| PROBLEM REQUIREMENTS |
Where a line of the records holds the string "magnifier", copy that line.

Records contained in a dataset:
------
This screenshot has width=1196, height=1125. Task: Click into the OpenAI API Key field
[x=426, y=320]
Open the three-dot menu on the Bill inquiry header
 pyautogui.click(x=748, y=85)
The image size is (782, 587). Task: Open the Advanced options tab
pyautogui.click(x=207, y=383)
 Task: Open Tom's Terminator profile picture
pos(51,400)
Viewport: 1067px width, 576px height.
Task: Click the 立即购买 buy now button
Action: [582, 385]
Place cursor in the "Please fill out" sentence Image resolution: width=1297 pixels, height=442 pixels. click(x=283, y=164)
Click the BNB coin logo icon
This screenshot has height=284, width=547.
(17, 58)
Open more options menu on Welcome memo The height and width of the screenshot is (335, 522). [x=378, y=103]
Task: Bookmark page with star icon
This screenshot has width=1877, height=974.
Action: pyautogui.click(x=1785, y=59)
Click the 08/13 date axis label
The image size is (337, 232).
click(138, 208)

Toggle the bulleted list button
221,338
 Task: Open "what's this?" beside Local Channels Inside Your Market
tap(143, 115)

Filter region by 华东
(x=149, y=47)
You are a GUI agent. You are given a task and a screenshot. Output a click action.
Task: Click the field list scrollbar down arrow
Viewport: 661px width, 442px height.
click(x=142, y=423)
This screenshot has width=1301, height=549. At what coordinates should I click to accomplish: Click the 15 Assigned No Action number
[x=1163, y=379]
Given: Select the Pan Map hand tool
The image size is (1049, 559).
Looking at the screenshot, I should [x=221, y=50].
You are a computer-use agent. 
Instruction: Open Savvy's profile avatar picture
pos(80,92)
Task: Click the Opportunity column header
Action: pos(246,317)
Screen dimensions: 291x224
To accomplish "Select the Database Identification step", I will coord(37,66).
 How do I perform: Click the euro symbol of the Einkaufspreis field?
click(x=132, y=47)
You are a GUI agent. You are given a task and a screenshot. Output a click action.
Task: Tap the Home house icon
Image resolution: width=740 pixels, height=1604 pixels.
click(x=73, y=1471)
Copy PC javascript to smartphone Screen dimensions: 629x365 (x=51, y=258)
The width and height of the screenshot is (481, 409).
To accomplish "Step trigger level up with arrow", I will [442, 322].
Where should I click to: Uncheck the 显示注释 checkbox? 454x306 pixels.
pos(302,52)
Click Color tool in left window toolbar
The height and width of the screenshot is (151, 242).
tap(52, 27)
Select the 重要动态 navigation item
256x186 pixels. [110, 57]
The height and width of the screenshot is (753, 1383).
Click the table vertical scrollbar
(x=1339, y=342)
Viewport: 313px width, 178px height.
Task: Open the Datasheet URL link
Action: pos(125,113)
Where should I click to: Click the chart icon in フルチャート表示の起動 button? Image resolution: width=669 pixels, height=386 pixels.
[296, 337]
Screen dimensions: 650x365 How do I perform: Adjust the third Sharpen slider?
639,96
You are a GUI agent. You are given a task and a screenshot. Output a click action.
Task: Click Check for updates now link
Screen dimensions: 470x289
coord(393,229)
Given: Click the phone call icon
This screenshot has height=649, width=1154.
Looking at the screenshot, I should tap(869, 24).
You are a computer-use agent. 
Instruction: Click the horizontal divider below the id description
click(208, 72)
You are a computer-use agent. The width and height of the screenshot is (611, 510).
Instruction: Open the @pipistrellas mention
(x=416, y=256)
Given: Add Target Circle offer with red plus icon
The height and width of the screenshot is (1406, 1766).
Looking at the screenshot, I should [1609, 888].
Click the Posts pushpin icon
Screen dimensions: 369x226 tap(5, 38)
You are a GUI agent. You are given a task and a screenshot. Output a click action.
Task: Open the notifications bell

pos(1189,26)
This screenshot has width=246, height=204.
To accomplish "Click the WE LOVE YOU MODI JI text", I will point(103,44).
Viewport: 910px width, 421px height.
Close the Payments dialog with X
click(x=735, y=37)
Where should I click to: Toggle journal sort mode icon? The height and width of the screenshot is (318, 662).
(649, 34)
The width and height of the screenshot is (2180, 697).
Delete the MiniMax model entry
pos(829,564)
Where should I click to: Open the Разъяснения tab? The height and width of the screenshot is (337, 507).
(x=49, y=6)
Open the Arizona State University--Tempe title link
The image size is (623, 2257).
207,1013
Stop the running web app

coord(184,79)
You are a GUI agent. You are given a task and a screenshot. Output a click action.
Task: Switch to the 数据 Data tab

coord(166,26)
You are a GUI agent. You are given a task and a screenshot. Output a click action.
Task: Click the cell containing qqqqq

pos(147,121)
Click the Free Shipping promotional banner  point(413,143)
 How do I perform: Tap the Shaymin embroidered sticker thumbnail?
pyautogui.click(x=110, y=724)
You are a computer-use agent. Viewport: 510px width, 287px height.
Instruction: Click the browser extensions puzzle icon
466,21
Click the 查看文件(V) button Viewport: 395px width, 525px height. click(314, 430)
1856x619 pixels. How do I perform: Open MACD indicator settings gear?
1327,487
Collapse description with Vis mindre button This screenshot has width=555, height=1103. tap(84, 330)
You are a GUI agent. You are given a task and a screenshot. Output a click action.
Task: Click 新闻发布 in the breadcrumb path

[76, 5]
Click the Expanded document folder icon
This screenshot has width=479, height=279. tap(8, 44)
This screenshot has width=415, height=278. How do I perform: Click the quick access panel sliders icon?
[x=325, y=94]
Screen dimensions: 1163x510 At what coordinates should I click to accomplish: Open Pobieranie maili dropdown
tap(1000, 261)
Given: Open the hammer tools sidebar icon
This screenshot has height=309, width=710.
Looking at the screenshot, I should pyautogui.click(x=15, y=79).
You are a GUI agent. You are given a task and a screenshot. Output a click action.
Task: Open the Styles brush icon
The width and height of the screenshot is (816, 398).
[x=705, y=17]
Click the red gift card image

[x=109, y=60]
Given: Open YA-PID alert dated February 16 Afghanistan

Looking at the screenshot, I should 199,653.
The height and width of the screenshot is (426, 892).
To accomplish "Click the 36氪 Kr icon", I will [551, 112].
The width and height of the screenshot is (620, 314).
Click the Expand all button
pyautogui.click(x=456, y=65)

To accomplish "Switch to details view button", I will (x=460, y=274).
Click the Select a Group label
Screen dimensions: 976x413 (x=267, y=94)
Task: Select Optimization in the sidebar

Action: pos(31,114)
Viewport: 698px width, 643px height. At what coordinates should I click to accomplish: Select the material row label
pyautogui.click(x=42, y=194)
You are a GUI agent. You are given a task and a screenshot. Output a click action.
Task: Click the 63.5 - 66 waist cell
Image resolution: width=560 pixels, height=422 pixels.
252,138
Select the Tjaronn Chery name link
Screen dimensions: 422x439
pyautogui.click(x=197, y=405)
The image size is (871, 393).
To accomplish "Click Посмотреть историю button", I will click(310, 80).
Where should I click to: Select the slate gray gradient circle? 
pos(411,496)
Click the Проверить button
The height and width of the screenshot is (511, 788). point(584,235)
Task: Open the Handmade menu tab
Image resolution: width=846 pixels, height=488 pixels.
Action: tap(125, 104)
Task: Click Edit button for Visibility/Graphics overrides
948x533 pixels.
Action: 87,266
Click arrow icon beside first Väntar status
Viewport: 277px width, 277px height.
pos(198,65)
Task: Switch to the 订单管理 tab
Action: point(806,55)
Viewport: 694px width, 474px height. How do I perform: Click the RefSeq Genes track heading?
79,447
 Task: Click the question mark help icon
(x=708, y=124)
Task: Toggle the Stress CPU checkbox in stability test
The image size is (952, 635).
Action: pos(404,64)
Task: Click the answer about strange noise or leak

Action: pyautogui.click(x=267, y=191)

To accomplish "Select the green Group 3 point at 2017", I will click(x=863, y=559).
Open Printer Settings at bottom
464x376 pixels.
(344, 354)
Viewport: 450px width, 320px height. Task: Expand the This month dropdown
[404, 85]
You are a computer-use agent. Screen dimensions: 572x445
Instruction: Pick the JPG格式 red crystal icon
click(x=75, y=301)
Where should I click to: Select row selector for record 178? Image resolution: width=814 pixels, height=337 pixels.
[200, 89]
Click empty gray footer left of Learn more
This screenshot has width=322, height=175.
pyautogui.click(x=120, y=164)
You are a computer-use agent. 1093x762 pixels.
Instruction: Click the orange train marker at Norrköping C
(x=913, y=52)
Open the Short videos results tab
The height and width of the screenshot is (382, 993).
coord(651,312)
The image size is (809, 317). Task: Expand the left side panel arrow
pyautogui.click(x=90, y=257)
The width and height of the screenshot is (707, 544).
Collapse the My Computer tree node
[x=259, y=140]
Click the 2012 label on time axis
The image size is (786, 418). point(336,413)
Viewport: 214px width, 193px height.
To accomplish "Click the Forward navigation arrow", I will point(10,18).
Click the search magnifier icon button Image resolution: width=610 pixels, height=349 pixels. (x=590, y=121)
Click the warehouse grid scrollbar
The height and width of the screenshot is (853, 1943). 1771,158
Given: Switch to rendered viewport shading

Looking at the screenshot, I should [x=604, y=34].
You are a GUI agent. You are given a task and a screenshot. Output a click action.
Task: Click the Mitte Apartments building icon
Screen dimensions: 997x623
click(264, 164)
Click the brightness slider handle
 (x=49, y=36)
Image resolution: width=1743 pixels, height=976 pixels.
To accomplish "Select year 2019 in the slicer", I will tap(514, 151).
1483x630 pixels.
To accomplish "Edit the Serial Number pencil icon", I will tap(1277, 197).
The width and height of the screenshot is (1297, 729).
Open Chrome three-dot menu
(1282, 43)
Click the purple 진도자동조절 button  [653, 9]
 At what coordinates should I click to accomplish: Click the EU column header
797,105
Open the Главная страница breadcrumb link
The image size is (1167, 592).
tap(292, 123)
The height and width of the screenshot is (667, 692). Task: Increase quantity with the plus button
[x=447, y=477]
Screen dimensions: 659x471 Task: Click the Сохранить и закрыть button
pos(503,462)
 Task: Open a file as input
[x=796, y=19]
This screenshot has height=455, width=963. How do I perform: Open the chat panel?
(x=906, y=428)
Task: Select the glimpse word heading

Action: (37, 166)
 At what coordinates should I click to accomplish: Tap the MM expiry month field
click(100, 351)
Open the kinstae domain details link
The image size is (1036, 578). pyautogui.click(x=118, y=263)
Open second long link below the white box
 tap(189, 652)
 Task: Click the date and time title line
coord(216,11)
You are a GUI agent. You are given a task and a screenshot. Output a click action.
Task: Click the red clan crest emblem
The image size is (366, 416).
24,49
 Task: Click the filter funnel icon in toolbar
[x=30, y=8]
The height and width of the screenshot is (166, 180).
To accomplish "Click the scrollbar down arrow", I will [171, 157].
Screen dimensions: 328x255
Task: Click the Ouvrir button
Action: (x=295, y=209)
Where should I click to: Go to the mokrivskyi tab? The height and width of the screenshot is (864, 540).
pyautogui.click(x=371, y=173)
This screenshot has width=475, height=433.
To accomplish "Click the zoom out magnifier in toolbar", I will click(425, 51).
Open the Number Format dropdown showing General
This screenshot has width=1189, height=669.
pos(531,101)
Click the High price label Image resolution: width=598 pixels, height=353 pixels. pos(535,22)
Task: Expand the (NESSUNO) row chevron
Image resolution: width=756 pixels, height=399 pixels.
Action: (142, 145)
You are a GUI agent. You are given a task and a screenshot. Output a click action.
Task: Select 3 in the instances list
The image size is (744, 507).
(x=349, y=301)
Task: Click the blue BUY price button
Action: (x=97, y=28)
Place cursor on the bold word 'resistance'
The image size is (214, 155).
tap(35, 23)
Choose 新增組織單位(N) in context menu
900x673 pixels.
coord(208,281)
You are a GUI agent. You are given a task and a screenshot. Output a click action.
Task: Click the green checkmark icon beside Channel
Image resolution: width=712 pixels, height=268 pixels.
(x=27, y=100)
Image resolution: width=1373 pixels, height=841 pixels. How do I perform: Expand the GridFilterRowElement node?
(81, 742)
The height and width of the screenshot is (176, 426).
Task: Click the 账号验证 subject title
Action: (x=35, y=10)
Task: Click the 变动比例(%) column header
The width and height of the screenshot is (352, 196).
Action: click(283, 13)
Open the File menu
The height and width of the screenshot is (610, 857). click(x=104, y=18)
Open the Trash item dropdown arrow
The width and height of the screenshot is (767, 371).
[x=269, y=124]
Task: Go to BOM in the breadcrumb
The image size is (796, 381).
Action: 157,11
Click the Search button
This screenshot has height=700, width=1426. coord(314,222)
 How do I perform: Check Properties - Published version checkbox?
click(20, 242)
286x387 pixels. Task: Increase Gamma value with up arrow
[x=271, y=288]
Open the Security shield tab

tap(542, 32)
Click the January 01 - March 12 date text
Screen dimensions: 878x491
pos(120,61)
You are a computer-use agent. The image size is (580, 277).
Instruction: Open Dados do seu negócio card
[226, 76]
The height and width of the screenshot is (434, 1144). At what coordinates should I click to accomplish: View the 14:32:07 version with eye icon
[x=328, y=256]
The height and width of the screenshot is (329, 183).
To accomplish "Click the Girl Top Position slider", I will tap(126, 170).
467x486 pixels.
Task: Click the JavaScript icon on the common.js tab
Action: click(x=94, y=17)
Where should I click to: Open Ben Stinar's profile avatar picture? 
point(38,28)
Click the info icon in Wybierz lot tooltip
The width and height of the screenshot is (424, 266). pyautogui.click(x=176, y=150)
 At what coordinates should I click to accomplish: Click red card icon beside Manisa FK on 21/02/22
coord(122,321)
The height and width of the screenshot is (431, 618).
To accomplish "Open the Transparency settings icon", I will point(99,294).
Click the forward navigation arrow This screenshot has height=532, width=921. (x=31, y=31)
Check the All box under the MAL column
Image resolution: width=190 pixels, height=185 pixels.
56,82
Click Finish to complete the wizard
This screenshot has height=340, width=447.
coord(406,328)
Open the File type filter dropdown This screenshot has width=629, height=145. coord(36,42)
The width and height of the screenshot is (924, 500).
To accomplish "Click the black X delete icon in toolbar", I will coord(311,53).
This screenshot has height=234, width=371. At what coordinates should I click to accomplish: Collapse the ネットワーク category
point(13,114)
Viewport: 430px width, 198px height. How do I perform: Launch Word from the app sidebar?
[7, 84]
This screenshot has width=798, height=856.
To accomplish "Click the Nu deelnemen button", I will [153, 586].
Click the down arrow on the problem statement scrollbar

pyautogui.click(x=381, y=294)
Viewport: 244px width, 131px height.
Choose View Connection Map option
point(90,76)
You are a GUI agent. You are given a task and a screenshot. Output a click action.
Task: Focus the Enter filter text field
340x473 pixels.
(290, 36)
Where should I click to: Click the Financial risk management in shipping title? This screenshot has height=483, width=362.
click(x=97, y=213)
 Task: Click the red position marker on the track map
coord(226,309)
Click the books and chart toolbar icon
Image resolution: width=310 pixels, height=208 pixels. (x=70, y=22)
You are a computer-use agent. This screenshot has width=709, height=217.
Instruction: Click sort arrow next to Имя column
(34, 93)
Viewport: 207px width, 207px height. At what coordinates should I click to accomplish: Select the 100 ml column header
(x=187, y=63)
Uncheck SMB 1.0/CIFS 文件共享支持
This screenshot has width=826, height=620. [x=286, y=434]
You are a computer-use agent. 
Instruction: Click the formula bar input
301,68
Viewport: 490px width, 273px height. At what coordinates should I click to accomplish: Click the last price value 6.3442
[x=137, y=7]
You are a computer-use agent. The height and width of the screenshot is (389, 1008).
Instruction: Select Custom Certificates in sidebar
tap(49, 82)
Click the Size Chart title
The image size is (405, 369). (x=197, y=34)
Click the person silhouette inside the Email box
------
| SOLUTION FOR THIS EXERCISE |
Click the search magnifier icon button Image resolution: width=610 pixels, height=349 pixels. (x=590, y=121)
To accomplish "Click the zoom out magnifier in toolbar", I will click(425, 51).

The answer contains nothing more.